WHAT YOU WILL DO:
Convert every line of the rows below into a JSON list of strings, one string per line, skipping blank lines.

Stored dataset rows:
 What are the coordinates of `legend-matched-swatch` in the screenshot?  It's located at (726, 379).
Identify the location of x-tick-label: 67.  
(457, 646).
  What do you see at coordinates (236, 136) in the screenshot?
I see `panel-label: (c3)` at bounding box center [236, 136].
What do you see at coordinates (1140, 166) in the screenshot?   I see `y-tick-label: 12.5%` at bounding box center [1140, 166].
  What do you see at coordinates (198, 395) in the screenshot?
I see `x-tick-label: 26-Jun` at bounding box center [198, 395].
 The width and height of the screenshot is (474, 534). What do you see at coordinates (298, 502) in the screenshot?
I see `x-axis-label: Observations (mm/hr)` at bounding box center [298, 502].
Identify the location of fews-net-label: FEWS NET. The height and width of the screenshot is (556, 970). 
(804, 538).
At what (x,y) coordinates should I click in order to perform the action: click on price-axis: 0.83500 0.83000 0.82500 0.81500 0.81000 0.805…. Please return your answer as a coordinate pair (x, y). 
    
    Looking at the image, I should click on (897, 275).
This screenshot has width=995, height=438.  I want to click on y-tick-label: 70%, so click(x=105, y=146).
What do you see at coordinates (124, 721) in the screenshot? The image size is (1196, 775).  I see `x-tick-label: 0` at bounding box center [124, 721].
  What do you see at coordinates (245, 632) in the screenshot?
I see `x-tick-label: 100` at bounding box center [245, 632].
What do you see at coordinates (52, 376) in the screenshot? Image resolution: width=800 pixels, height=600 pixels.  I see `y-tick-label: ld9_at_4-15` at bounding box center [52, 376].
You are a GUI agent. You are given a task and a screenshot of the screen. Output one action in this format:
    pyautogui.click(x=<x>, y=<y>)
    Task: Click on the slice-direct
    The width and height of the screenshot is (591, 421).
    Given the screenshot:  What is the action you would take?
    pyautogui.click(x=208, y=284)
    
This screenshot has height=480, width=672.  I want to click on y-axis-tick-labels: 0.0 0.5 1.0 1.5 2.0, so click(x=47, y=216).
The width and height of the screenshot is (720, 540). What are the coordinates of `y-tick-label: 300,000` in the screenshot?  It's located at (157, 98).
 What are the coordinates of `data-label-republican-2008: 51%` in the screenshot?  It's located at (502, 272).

REPLY TO THE TASK:
[
  " What are the coordinates of `legend-matched-swatch` in the screenshot?  It's located at (726, 379).",
  "Identify the location of x-tick-label: 67.  ",
  "(457, 646).",
  "  What do you see at coordinates (236, 136) in the screenshot?",
  "I see `panel-label: (c3)` at bounding box center [236, 136].",
  "What do you see at coordinates (1140, 166) in the screenshot?   I see `y-tick-label: 12.5%` at bounding box center [1140, 166].",
  "  What do you see at coordinates (198, 395) in the screenshot?",
  "I see `x-tick-label: 26-Jun` at bounding box center [198, 395].",
  " The width and height of the screenshot is (474, 534). What do you see at coordinates (298, 502) in the screenshot?",
  "I see `x-axis-label: Observations (mm/hr)` at bounding box center [298, 502].",
  "Identify the location of fews-net-label: FEWS NET. The height and width of the screenshot is (556, 970). ",
  "(804, 538).",
  "At what (x,y) coordinates should I click in order to perform the action: click on price-axis: 0.83500 0.83000 0.82500 0.81500 0.81000 0.805…. Please return your answer as a coordinate pair (x, y). ",
  "    Looking at the image, I should click on (897, 275).",
  "This screenshot has width=995, height=438.  I want to click on y-tick-label: 70%, so click(x=105, y=146).",
  "What do you see at coordinates (124, 721) in the screenshot? The image size is (1196, 775).  I see `x-tick-label: 0` at bounding box center [124, 721].",
  "  What do you see at coordinates (245, 632) in the screenshot?",
  "I see `x-tick-label: 100` at bounding box center [245, 632].",
  "What do you see at coordinates (52, 376) in the screenshot? Image resolution: width=800 pixels, height=600 pixels.  I see `y-tick-label: ld9_at_4-15` at bounding box center [52, 376].",
  "You are a GUI agent. You are given a task and a screenshot of the screen. Output one action in this format:",
  "    pyautogui.click(x=<x>, y=<y>)",
  "    Task: Click on the slice-direct",
  "    The width and height of the screenshot is (591, 421).",
  "    Given the screenshot:  What is the action you would take?",
  "    pyautogui.click(x=208, y=284)",
  "This screenshot has height=480, width=672.  I want to click on y-axis-tick-labels: 0.0 0.5 1.0 1.5 2.0, so click(x=47, y=216).",
  "The width and height of the screenshot is (720, 540). What are the coordinates of `y-tick-label: 300,000` in the screenshot?  It's located at (157, 98).",
  " What are the coordinates of `data-label-republican-2008: 51%` in the screenshot?  It's located at (502, 272)."
]